My family and I went up to Estes Park. We were surrounded by mountains. Standing on the front porch of the YMCA of the Rockies lodge, my 13 year old daughter, Nina, looked up. Long’s Peak, named Nesotaieux by the Arapaho, was both right in front of us and off in the distance. “What even are we compared to the mountains? What are humans, anyway? Who are we?” Nina said.

Martin Laird, one of my favorite contemplative writers, speaks of the need to simply observe our thoughts and distractions when we are in contemplative prayer. We don’t fight them off. We don’t try to not have them at all. We observe them and note them before they become a video that we get sucked into. No more chatter. No more evaluating and comparing. No more: “Am I doing it right?” Just steady, calm, liberating gaze. We gaze from that place deep within us that is neither object nor subject, just the place where the I and the divine are one.

He compares this steady, calm gaze of our thoughts and distractions to the mountain. The mountain has no say in what kind of weather comes its way. Just observes, calm and steady. The weather is our thoughts. The mountain is that deepest place within each one of us, vast and silent and sacred.

What are humans? We think we’re the weather, but we’re really the mountain.

I once helped an elderly couple in the ICU.  He was dying, a vet, who married his Korean sweetheart from the war. She didn’t speak much. But she told me he’d like a prayer as he was dying, which was imminent. I read Psalm 23. I will not fear even though I walk through the valley, God is with me. What should I fear? I prayed and blessed him and her.

I wish I had read 121. I look to the hills, I look to the mountain. Where does my help come from? From the God who is always with me and always in that mountain and every other mountain, in every valley, in every grove. I didn’t read that, but I wish I had. For, after he died, she cried out: He is gone to the mountain. He has gone to the mountain. I sat there, listening. She looked at me and said: that’s what we say in our family when someone dies: he’s gone to the mountain. 

Nina asked me: What even are humans? 

We are the ones, like everything else, that will one day go to the mountain.

For now, there is the simple call: Rouse yourself. Rouse yourself. Rise up. How beautiful upon the mountains are the feet of the messenger who announces peace, who brings good news, writes the prophet Isaiah.

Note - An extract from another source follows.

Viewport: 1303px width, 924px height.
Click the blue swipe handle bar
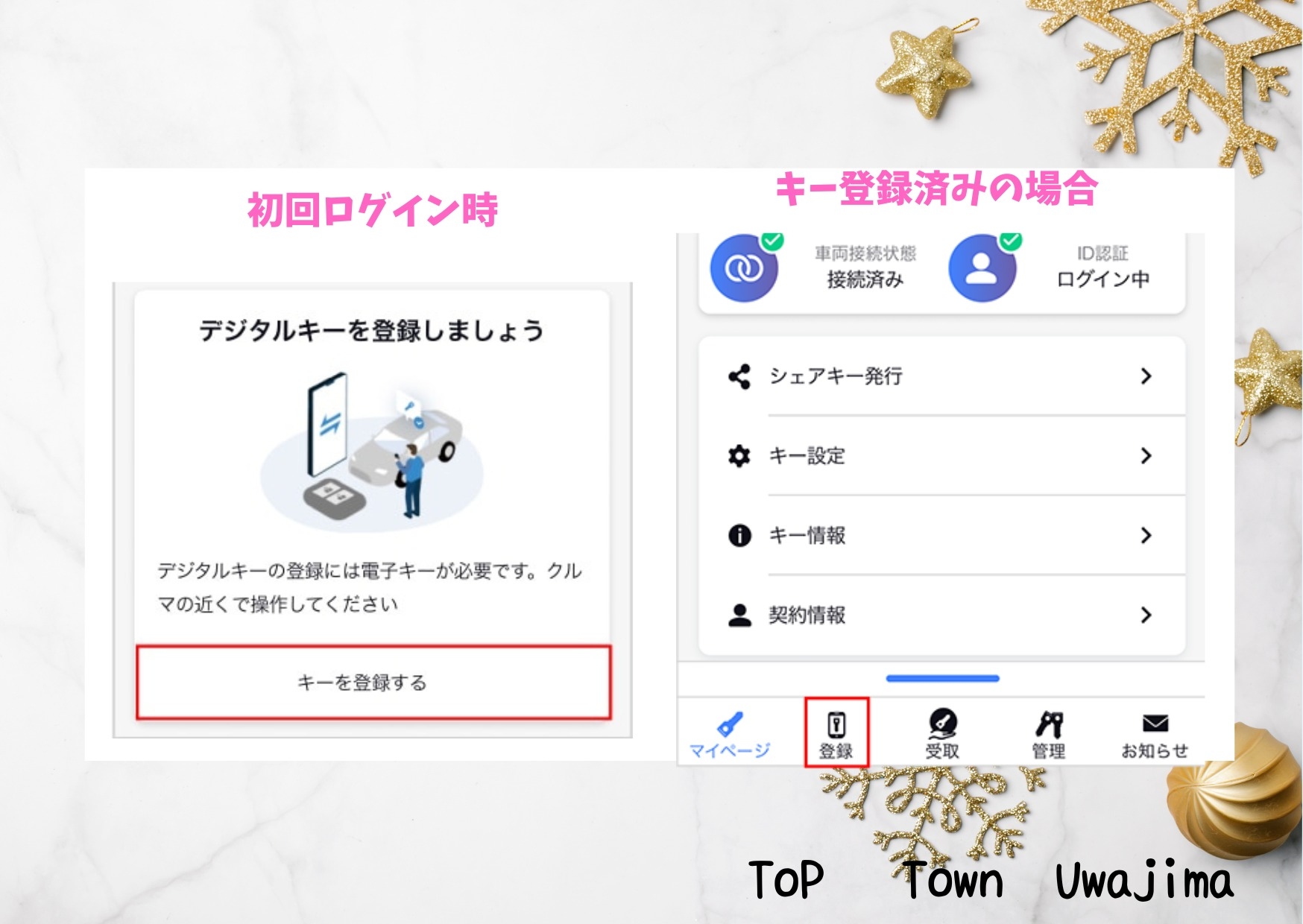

Who are we, we humans? The ones that can rouse ourselves and rise up. We have not yet gone to that mountain that the Korean woman taught me about, the final resting place. So in the meantime, we might as well give up being the weather and be more like the mountain that we already are. We might as well rouse ourselves and announce peace and bring good news, the good news that we are loved and so is everyone else, and that we belong and so does everyone else. 

Look upon the hills. Look upon the mountain. Walk on it, announcing peace and love. All of that we can do as we rise up, as we rouse ourselves. But more than that, be the mountain, be that calm steady liberating healing loving gaze that comes from a place of vast stillness and silence and where the I and the divine merge into one. Cause that is really, finally, what we humans are.